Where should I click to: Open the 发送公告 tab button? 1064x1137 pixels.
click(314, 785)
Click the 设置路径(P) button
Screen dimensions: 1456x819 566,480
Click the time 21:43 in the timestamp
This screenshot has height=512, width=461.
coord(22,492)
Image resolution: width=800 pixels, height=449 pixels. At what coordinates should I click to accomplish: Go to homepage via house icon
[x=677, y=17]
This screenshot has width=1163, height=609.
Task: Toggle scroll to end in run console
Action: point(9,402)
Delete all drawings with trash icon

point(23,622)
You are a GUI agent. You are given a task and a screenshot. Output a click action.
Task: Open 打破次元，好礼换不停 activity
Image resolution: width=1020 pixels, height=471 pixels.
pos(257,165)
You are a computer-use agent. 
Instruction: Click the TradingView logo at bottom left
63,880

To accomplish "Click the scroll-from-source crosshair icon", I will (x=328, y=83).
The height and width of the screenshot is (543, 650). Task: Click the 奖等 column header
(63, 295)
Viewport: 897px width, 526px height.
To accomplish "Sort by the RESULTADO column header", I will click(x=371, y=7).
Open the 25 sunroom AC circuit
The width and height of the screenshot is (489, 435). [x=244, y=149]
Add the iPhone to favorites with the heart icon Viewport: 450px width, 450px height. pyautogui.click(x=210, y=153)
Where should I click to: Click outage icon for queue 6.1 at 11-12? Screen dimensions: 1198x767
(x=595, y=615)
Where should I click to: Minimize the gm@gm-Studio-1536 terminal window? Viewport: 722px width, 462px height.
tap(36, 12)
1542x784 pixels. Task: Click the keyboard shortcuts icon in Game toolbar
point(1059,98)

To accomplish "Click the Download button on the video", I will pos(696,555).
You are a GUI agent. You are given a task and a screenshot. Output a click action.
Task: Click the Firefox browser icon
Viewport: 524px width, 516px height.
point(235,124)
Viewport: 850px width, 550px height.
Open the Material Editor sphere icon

——

■ **Exercise instructions**:
Work through the listing above, counting every line that has the string "will" in it. Give only the final count.

■ **Output of the exercise**:
3